Occasional Muruch writer Brendan was pulled out of the shadows again by the death of composer John Barry. I (Vic) would count Barry’s beautiful theme from Somewhere In Time as one of my all-time favorite instrumentals. Brendan’s thoughts on Barry’s work follow…

One of my favorite composers of film music died this week. Career retrospectives are easy to find, so I’ve decided to post a chronology of my favorite John Barry music.

The James Bond theme is perhaps one of the most recognizable pieces of music ever composed and I heard it many times in reruns of Bond movies on Irish television growing up.
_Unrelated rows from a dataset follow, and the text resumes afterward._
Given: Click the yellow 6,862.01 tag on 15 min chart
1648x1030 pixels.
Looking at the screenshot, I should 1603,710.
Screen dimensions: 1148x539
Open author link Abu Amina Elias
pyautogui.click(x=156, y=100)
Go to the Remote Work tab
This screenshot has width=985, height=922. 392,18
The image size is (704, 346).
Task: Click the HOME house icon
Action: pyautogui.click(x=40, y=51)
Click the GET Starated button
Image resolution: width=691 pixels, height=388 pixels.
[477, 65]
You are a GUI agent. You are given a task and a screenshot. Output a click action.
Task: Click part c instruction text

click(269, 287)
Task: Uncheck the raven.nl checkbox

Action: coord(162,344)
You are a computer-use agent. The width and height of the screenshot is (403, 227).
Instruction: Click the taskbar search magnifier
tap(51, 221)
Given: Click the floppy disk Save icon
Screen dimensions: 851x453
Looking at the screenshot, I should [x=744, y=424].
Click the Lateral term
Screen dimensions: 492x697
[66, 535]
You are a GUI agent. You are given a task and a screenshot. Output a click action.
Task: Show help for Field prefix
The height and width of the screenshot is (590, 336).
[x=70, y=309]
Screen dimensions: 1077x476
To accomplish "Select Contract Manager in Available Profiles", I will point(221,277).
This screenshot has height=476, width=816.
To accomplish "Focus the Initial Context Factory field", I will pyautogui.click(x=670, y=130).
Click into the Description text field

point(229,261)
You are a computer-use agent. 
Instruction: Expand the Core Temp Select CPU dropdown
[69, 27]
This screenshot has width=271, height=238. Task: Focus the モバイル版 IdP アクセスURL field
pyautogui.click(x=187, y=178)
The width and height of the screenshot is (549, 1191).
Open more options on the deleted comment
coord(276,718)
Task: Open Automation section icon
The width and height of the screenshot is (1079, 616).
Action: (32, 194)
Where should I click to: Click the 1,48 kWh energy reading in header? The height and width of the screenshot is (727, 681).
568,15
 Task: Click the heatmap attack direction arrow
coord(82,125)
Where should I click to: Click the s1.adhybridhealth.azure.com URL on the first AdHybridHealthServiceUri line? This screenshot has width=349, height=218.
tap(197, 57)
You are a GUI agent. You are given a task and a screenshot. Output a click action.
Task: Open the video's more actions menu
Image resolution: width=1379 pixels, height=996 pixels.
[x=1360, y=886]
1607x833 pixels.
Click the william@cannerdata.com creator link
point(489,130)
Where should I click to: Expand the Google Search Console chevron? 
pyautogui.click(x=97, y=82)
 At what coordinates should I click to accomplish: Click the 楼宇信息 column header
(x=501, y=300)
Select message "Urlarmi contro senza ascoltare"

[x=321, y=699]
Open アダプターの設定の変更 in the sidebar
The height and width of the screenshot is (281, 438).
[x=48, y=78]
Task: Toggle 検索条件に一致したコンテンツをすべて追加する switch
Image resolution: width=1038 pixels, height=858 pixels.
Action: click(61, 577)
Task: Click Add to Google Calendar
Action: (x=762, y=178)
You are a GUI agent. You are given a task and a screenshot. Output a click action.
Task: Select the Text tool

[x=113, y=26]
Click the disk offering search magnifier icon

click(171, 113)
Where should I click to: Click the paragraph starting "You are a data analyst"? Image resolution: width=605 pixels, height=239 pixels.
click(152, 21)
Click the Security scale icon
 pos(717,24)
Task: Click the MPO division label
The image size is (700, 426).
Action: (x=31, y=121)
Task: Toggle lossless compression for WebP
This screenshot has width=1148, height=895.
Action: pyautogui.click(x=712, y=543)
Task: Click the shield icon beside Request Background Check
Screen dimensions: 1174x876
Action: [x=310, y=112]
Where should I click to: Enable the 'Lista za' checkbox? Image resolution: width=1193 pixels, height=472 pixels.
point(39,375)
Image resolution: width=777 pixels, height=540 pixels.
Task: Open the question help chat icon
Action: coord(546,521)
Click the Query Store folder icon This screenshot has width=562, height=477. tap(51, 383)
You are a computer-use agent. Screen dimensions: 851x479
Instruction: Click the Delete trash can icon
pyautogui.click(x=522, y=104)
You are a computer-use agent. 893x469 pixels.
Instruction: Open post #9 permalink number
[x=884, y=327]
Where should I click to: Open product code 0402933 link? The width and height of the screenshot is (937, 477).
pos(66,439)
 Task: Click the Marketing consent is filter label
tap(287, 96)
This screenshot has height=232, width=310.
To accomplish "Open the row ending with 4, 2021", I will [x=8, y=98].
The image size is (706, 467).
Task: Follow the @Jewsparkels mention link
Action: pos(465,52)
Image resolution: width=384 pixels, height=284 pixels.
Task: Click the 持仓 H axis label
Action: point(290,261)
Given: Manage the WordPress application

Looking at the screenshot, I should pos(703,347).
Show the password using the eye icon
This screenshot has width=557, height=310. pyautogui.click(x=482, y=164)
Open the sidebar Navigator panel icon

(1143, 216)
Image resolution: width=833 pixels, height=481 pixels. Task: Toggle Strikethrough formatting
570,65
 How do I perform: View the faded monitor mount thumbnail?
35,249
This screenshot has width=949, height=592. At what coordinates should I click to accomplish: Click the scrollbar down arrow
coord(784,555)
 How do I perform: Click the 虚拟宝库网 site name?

I also remember a Guinness TV commercial from the mid-nineties, which used “All the Time in the World” to great effect.

The first time I really noticed Barry’s music, perhaps sadly, was in The Specialist. His score for the film was sublime, and the track “Did You Call Me?” made it onto my 1999 mixtape, pretentiously titled Life: A Soundtrack.

Barry’s jazz-infused score for Playing By Heart: enhanced the emotional resonance of that underrated movie – the track “Remembering Chet” being a standout.

Then, at the dawning of the new millennium, I discovered Somewhere In Time. It was that rare trifecta in which book, movie adaptation and soundtrack all excel expectation. Barry’s score washed over me and has become one of my favorite albums. On a related note, the Jim Bajor CD of the same name, featuring a piano version of the movie theme, is also highly recommended.

In recent years, I’ve rediscovered some of Barry’s other work – his groundbreaking Midnight Cowboy soundtrack, his wonderful score for Dances With Wolves, and just this weekend, we watched Born Free for the first time.

His last score was for the 2001 film, Enigma.

John Barry died on January 30th, 2011 at aged 77.